Si la formation professionnelle permet à l’employeur de s’assurer de l’adaptation des salariés à leur poste de travail, de leur capacité à occuper un emploi et à améliorer leurs performances et donc s’inscrit dans une stratégie de performance et d’amélioration de la productivité, c’est aussi un moyen pour le salarié de s’assurer une meilleure insertion professionnelle, de maintenir son emploi et de développer ses compétences. Les dispositifs mis en place doivent permettre aux salariés d’assurer leur employabilité et leur capacité à conserver ou à obtenir un emploi. Un enjeu essentiel alors que la situation de l’emploi en France a connu au cours des derniers mois une forte dégradation, avec un taux de chômage approchant des niveaux record. 

« Chaque année, au cours de deux réunions spécifiques, le comité d’entreprise émet un avis sur l’exécution du plan de formation du personnel de l’entreprise de l’année précédente et sur le projet de plan pour l’année à venir. » Art.

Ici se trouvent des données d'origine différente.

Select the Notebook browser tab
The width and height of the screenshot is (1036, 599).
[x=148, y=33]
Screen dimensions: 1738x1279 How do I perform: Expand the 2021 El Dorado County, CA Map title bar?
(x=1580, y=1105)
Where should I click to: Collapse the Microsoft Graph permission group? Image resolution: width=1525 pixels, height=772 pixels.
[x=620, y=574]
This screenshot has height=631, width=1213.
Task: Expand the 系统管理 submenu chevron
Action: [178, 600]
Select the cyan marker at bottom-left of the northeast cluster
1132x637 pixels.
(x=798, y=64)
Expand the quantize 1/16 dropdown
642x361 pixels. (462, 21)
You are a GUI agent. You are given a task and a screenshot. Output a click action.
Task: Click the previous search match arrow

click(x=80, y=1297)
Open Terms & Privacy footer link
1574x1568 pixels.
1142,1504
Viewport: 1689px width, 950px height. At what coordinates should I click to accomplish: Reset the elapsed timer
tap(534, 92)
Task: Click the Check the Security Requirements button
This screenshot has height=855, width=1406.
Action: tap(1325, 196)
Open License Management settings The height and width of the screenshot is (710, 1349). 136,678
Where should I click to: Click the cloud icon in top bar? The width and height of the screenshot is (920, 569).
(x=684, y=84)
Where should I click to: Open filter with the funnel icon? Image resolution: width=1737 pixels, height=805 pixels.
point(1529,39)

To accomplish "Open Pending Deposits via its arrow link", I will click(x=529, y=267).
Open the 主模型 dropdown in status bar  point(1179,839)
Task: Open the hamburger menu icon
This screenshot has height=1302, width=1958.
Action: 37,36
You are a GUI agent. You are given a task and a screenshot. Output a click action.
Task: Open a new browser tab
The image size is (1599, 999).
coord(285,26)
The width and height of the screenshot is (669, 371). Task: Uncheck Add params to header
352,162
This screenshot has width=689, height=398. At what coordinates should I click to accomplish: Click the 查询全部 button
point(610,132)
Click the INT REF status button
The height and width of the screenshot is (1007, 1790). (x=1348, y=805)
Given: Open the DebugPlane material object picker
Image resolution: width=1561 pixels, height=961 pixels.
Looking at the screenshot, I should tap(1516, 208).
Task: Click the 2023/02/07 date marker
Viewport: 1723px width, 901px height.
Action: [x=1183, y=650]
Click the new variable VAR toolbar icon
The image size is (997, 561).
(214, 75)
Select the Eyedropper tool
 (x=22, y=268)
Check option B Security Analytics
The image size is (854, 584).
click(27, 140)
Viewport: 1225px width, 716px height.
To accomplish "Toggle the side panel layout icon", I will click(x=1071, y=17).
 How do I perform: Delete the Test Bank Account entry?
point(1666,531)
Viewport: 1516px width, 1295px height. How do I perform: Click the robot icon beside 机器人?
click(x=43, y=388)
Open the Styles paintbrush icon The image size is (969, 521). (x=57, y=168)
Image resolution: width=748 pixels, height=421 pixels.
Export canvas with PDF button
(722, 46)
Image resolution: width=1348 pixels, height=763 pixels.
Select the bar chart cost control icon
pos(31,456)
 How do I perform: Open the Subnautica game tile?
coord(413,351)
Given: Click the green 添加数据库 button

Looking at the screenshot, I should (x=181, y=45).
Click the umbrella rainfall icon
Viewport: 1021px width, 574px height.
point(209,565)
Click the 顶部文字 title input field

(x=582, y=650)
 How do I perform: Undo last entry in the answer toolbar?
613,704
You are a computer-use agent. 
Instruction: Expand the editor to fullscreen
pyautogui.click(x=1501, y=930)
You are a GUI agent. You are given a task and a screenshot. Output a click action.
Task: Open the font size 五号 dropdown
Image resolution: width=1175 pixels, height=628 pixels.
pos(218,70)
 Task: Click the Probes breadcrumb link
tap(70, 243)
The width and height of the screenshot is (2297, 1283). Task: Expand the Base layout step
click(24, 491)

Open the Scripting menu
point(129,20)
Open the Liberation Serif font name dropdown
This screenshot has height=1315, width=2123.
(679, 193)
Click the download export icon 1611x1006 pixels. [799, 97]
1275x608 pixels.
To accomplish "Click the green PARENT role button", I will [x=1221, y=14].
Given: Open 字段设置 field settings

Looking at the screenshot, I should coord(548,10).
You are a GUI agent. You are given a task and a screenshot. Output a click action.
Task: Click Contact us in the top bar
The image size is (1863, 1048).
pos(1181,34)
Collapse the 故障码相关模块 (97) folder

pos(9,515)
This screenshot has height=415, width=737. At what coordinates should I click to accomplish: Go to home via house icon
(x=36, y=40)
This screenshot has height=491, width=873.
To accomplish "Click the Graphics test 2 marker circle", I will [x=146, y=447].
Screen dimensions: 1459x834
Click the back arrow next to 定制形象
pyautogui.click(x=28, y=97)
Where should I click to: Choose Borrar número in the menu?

L 2323-34 du Code du Travail.

Deux réunions obligatoires à l’initiative de l’employeur avant le 1er octobre 2013 et avant le 31 décembre 2013. A cette occasion, le CE donne aussi son avis sur les conditions de mise en œuvre (article D 2323-7 du Code du Travail) :

  • des contrats et des périodes de professionnalisation,
  • du Droit Individuel à la Formation (DIF).

Au moins 3 semaines avant chacune des réunions, soit au plus tard le 9 septembre pour la 1ère réunion et le 9 décembre pour la seconde réunion, une liste de documents est communiquée (article L 2323-36 du Code du Travail):

  • aux membres du CE (titulaires et suppléants),
  • aux membres de la commission formation (si elle existe, celle-ci étant obligatoire dans les entreprises et établissements de 200 salariés et plus : article L 2325-26 du Code du Travail et Cas. Soc. 4 avril 1978 n° 76-13.410),
  • aux délégués syndicaux.

Les décisions relatives au plan de formation étant prises pour l’année civile, la consultation doit être achevée avant le 31 Décembre. Art. L 2323-36, L 6331-12 et D 2323-7 du Code du Travail. Dès la rentrée, votre employeur devra vous remettre les documents nécessaires à la consultation de la première réunion.

La constitution d’une commission formation est obligatoire dans les entreprises (et établissements) de 200 salariés et plus. Dans le cadre de la consultation sur le plan de formation, ses membres sont chargés de préparer les délibérations du Comité d’Entreprise et à ce titre, doivent donc recevoir l’ensemble des documents fournis au C.E. La réunion de la commission formation ne peut se substituer à celle du Comité d’Entreprise. Art. R 2325-5, R 2325-6 du Code du Travail.

Les PV (ou PV de carence en cas d’absence de C.E) ne sont plus à joindre à la déclaration fiscale 2483, remplir l’attestation sur l’honneur suffit mais en cas de contrôle de l’Administration, l’employeur qui ne pourra les produire se verra infliger un redressement équivalent à 50 % de sa participation à la formation professionnelle continue. Il devra verser cette somme au Trésor Public. De plus, l’absence de consultation du Comité d’Entreprise constitue un délit d’entrave pouvant être puni d’une peine d’emprisonnement d’un an et/ou d’une amende de 3.750 €. Art. L 2328-1, L 6331-31 et L 6331-32 du Code du Travail.